C’est donc l’histoire de comment Mercredi doit s’intégrer dans ce nouveau lycée, cohabiter avec les autres élèves sous l’œil un peu trop attentif de la direction, et en passant essayer de comprendre pourquoi elle a des visions de monstre chassant dans les bois environnants — ceux-là même où les autorités ont retrouvé des randonneurs tués par un ours. Ouais, un ours. En pleine période d’hibernation. Dans le Vermont.
Tous les réalisateurs le savent : la séquence d’ouverture est une clef d’une œuvre. Trop terne, elle n’aspirera pas le spectateur : il continuera à se demander s’il a bien fait de laisser le gosse reprendre une deuxième part de dessert, s’il pourrait pas se servir une petite bière pour se féliciter de ne pas avoir jeté son patron dans l’Amazone, s’il doit vraiment voter aux prochaines présidentielles vu le choix qui s’annonce… Mais une ouverture trop grandiose est aussi un piège : si le reste de l’œuvre est ne serait-ce que très bon, le soufflé va retomber et le spectateur tourner en rond en attendant la fin, gardant une impression de vague déception. Soit dit en passant, ce fut le problème de pas mal de séries Netflix passées, qui commençaient sur les chapeaux de roues, sombraient dans une torpeur délayée de quatre-cinq épisodes avant de se réveiller enfin (mais parfois sans nous) pour le finale.

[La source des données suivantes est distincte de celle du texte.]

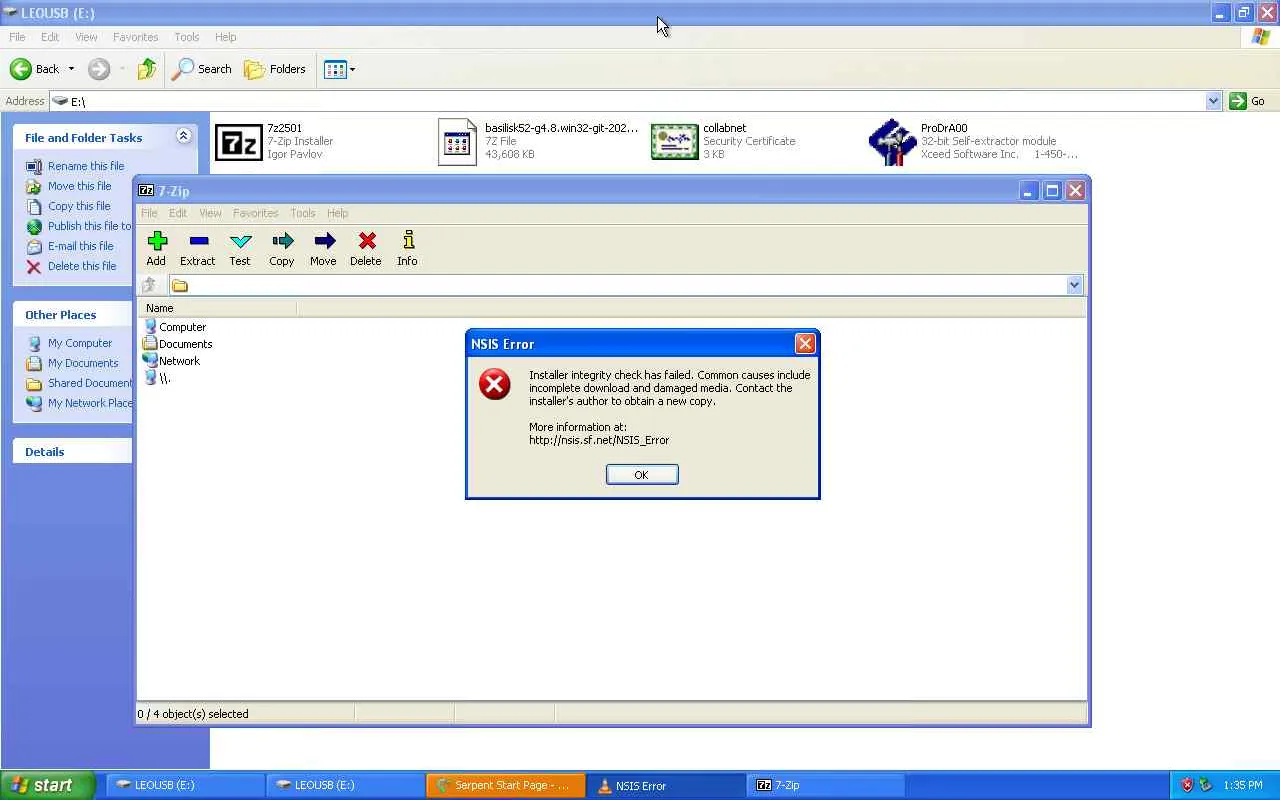Click OK in the NSIS Error dialog
Screen dimensions: 1280x800
(642, 475)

Tim Burton ne s’est guère posé de questions : il a commencé par un feu d’artifice. Son ouverture est la fille naturelle d’un bon épisode de Daria, des derniers moments de I am not okay with this, et bien sûr de La famille Addams, le film de 91, que Burton devait initialement réaliser. Ce petit moment de vie scolaire est proprement jubilatoire, annonçant soit une série grandiose, soit un soufflé raté.
Et curieusement, le résultat final est pile sur le fil.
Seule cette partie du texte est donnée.